═════ Records for the task

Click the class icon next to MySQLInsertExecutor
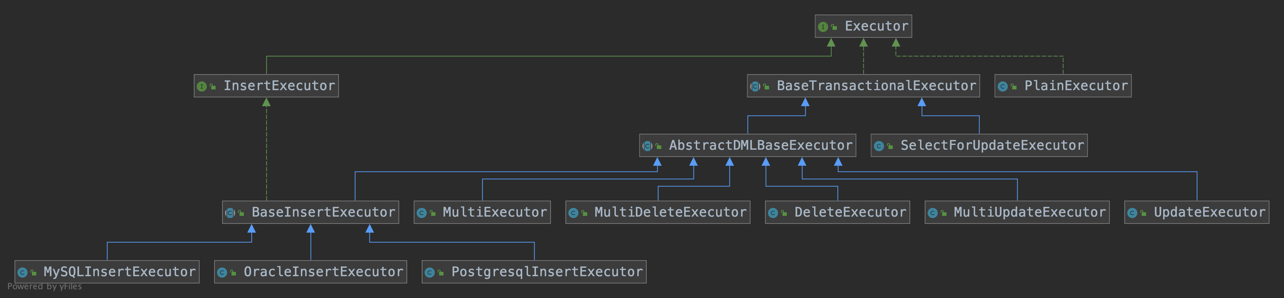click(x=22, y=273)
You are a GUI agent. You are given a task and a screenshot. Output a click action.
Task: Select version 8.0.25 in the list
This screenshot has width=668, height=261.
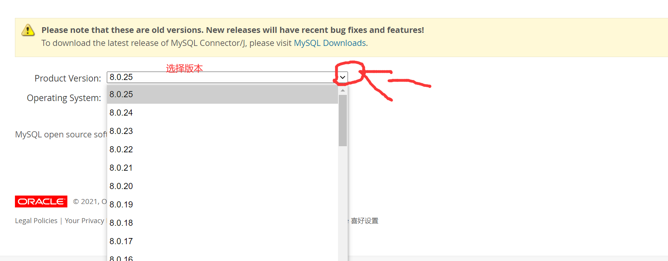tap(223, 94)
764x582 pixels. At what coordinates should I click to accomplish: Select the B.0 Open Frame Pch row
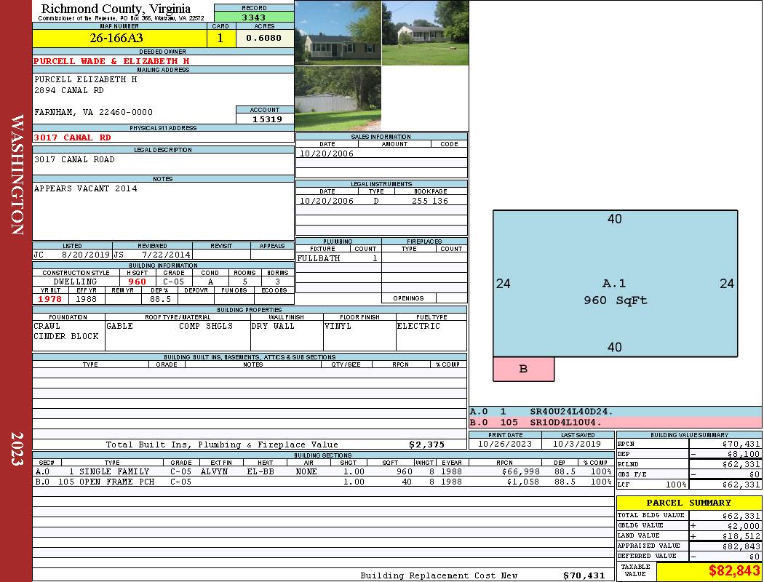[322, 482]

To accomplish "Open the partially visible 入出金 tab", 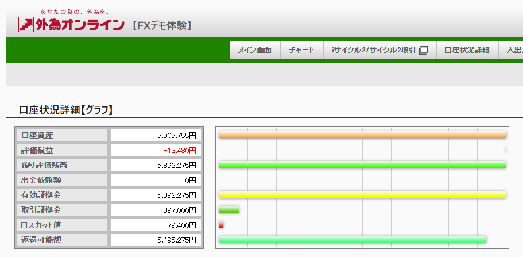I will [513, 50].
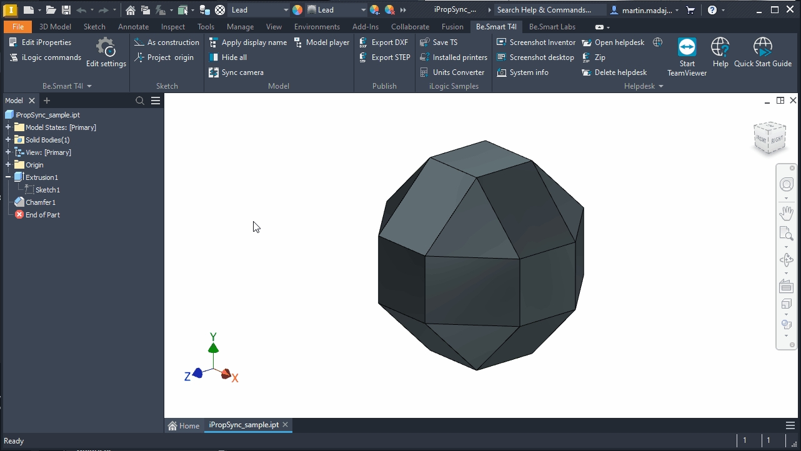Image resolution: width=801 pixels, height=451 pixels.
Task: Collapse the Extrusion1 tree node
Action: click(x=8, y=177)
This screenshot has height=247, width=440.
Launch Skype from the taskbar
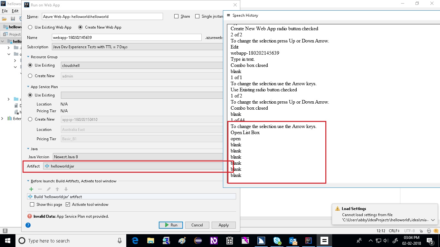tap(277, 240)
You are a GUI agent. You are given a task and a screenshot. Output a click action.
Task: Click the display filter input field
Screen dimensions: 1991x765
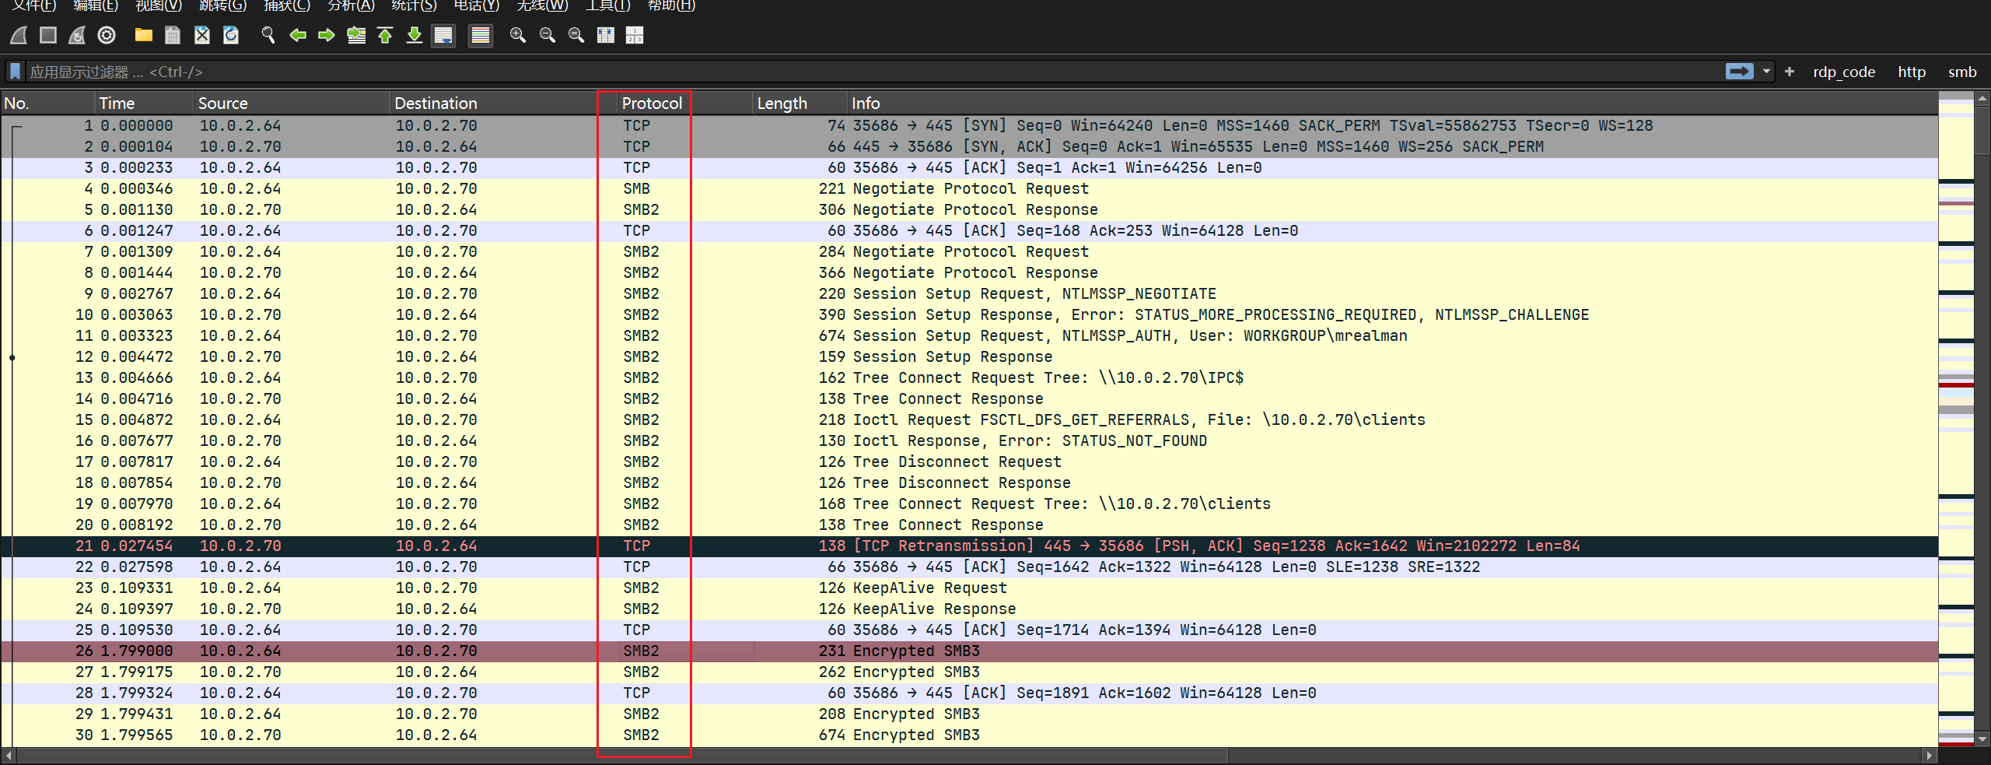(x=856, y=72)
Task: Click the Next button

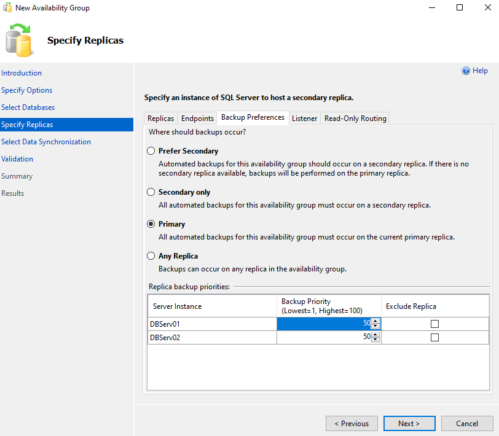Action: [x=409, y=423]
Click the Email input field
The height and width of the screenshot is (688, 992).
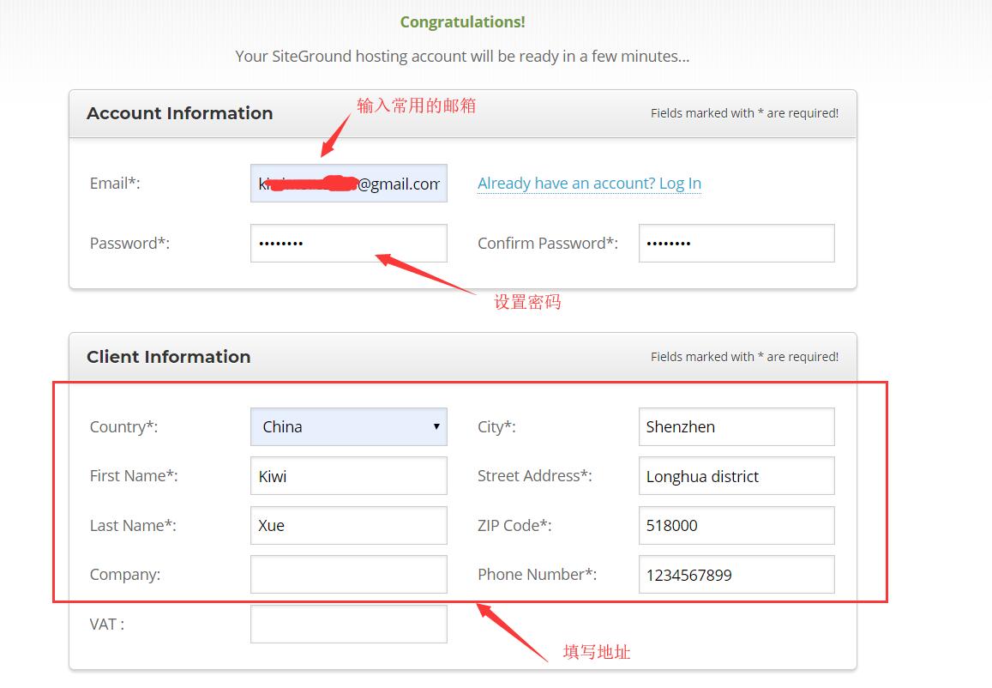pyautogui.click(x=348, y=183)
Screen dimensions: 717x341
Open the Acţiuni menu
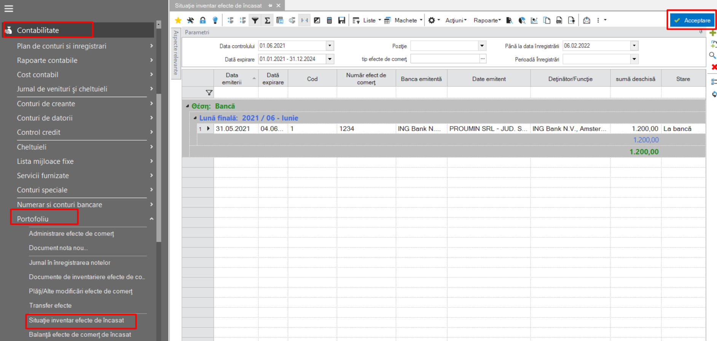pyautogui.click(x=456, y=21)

══════════

→ **What the exercise asks**
When the word "field" shows up in a line of the entries, report that line.

→ **Response to this task**
Task: Click the display filter input field
Click the Email input field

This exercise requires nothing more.